Tired of dealing with a tankbag or just need more storage?
TTankbags are amazing, but come with a whole batch of problems. First, unless you are extremely careful, and even if you are meticulous, the risk of scratching or damaging your paint is fairly high. Unless you have a metal tank and are able to use a magnetic tank bag, you need to find ways to attach mounting straps and half of those straps are going to end up around your headset where if something were to come loose, it could impact your ability to turn the motorcycle. Even if you have a metal tank, we’ve seen so many cases where some metal shavings got on the bottom of the tank bag and really did a number on the paint. And lastly, you have to remove the bag every time you need to add fuel, which is not so big of a deal with a mangetic bag, but a bit of a hassle with staps.
For many of us, all this hassle is worth it for the ability to have commonly used items easy to grab, and easy to remove. For us, the hassle was starting to become tiresome and so we sought out some tail-bags that could do everything our tankbags have done, while staying out of the way while riding, and (hopefully) reducing the risk of damage to the bike.
We discovered the Nelson Rigg CL-1060. It comes in two sizes, the smaller S at 16 liters (22 liters expanded) and the larger ST at 25 liters (33 liters expanded). We opted for the smaller S model as 16/22 liters is still a lot of space.
- Nelson Rigg CL-1060-S Sport Motorcycle Tail/Seat Bag
- Nelson Rigg CL-1060-ST Sport Touring Motorcycle Tail/Seat Bag
In a feature rich world, finding a simple, no-nonsense product can be really refreshing and in this regard the Nelson Rigg CL-1060 does not disappoint. It’s basically two compartments. The main part of the bag and a smaller compartment nestled into the lid, separated with a mesh panel so you can still see where your stuff is.

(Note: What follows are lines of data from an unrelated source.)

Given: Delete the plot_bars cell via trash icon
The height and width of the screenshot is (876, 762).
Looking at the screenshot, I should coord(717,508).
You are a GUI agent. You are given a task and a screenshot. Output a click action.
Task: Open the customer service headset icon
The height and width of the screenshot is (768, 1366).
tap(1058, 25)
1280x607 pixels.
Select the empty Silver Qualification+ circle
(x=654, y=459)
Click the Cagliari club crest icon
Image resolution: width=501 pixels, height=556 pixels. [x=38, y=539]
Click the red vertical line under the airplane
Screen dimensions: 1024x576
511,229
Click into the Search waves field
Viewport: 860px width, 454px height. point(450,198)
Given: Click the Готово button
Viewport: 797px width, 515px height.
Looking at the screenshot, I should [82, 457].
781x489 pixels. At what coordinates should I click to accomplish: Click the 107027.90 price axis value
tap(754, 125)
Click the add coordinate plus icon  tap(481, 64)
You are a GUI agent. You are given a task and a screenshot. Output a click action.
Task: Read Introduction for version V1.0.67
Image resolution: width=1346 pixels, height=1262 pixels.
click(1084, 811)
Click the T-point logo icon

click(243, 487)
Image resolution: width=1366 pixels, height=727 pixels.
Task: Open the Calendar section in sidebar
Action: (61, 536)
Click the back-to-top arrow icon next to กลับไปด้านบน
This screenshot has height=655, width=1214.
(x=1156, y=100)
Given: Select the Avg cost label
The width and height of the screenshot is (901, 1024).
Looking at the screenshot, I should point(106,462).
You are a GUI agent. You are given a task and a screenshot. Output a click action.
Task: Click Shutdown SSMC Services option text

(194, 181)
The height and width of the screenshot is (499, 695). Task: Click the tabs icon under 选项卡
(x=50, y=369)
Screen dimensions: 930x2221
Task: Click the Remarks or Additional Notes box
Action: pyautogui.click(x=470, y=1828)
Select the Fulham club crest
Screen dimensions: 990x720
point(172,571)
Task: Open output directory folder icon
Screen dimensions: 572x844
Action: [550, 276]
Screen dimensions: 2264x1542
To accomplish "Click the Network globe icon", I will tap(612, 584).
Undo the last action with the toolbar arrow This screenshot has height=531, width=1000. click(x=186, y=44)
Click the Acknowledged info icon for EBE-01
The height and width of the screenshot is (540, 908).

Stiff walls around the perimeter of the bag help it keep it’s shape regardless of how much (or how little) stuff you have stowed. Even the lid holds it’s shape perfectly, making this not quite a soft-bag and yet, not quite a hard bag.
Mounting the bags proved to be a snap on both of our bikes. Since you are only dealing with the rear seat, all you have to do is affix the straps to the bottom of the seat, or even to each-other. Mounting each bag took less than fifteen minutes of fiddling before we were ready to go.
Once on the bike, the bag stays neatly in place thanks to some grippy stuff on the bottom panel, and since it is on your back seat, you quickly forget it’s there.
If you stop and need to take the bag with you, it comes with a handy shoulder strap, and the four clip’s allow you to pop the bag free in, well a snap. And when it’s time to go again, you can reaffix the bag in a few seconds.
And if you are worried about the little D-Ring attachments being robust enough. In about six thousand miles of testing, we’ve not had one situation where the clips or the bag came loose or even shuffled around on the seat. It’s a brilliant system.
For incliment weather, it comes with a waterproof liner, but to save space we've left it home, and despite riding in some seriously wet stuff, the contents of the bag have always stayed dry, even coming down off Pikes Peak in a literal blizzard. We worried about not sliding off the roads and didn't once worry that the contents of the tail bag would stay dry.
Criticisms.... It’s hard to find anything we don’t like about the bag. It looks good, and because it’s so straight-forward and basic, there aren’t any “high-falutin” features that don’t perform as promised.
This bag received high-praise from everyone thats used it, or checked out it's functionality. They've bold held up very well so far, despite lots of dousings in rain and hours of baking in the sun. If you are looking for a tailbag for any number of reasons, we can highly recommend the Nelson Rigg CL-1060.